His lawyers say the government needed — and never had — probable cause to institute a forfeiture action against his assets. In a brief filed on July 31 in support of summary judgment on the issue of probable cause, Nguema’s lawyers write:
“The government still has not identified a single victim of extortion or bribery, or a specific instance of bid rigging. Nor can it show that it attempted to corroborate any of the reports of illegal activity that were referenced in the newspaper or magazine articles that it heavily relies on. In short, all that the government has is evidence that Claimant spent money. Where the money came from is a matter of pure speculation. Accordingly, at the time it commenced this action, the government lacked probable cause to believe that the Defendant Assets were the proceeds of foreign corruption.”
They add that the government’s bank fraud claim can’t support probable cause because no matter what evidence there is to support that, “there is no dispute that it did not identify bank fraud as a basis for the forfeiture theories it invoked.”

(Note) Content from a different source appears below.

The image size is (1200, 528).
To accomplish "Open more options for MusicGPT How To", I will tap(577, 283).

The U.S. is irate at this assessment and doesn’t see things so black or white. The government says that Nguema has concocted a “novel legal theory” that Title 19 — the statute that allows the government to seize ill-gotten merchandise imported or exported — requires that all actionable claims be pleaded up front in the initial complaint.
“But, this is not the law,” says the United States in a summary judgment reply brief on Aug. 9. “All that is required under Title 19 is that the Government have in its ‘possession’ evidence sufficient to demonstrate probable cause at the time the action is instituted. Nothing in Title 19 requires the Government to plead all of its actionable claims in its initial complaint.”

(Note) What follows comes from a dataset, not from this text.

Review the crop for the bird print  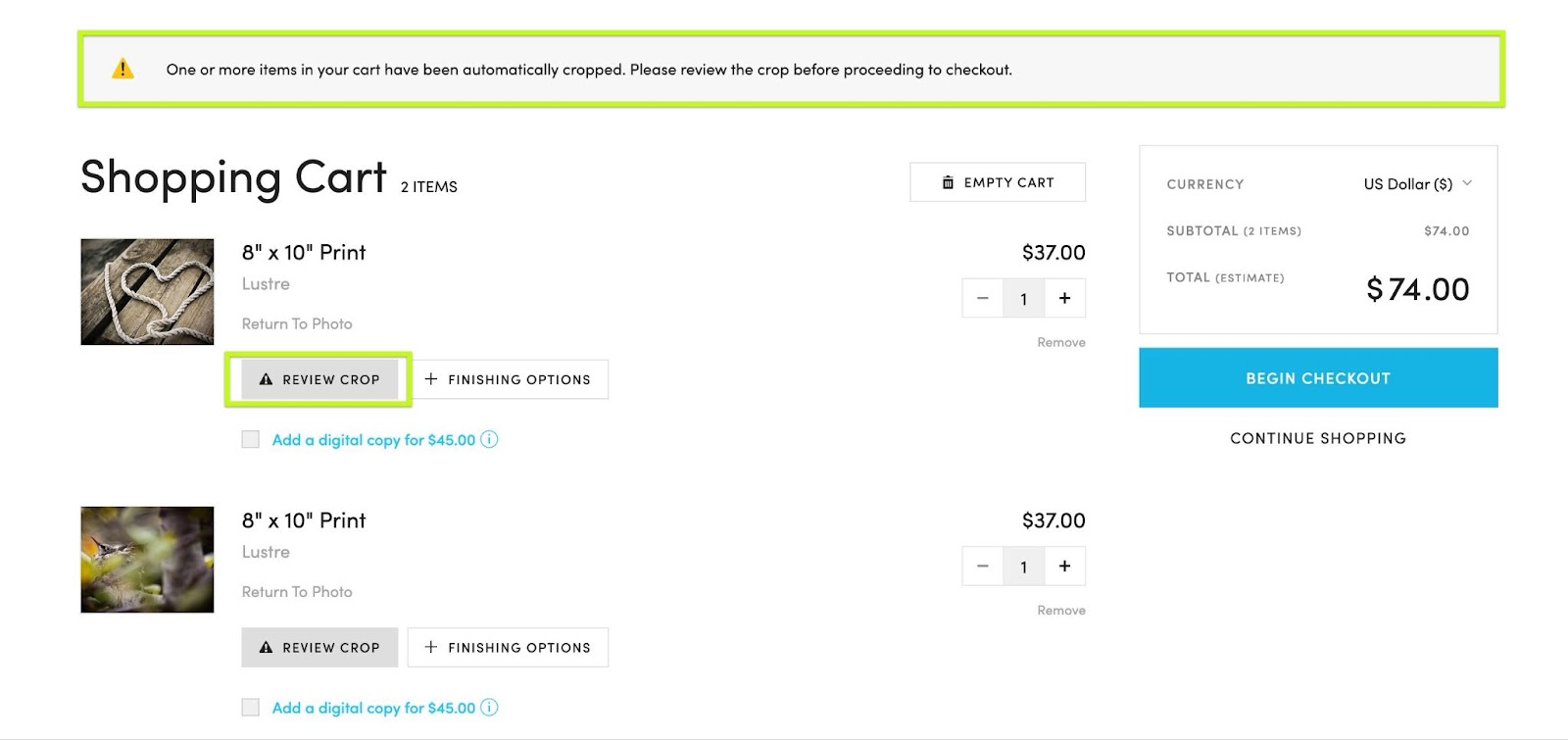pos(319,647)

If the judge doesn’t find the government had probable cause, the question then turns to what happens next.
According to Nguema’s lawyers, it’s over. The dictator’s son gets his Michael Jackson glove back.
But the U.S. says it should have the ability to file a new action. Perhaps one captioned United States of America v. Dictator Who Committed Bank Fraud and Is Now Stubbornly Trying to Hold on to a Michael Jackson White Crystal-Covered “Bad Tour” Glove.
“Claimants suggest that if judgment is entered on these grounds, the Defendant Assets are forever immunized,” write U.S. government lawyers. “Again, Claimants’ arguments lack merit. When judgment is entered against a plaintiff for failure to satisfy a ‘threshold’ issue, such as Title 19’s probable cause requirement, it is a bedrock principle of federal practice that plaintiff’s right to have its claims adjudicated on the merits is not prejudiced.”
A hearing will be held in a Los Angeles courtroom on Monday. The fate of the glove is in the hands of U.S. District Judge George H. Wu.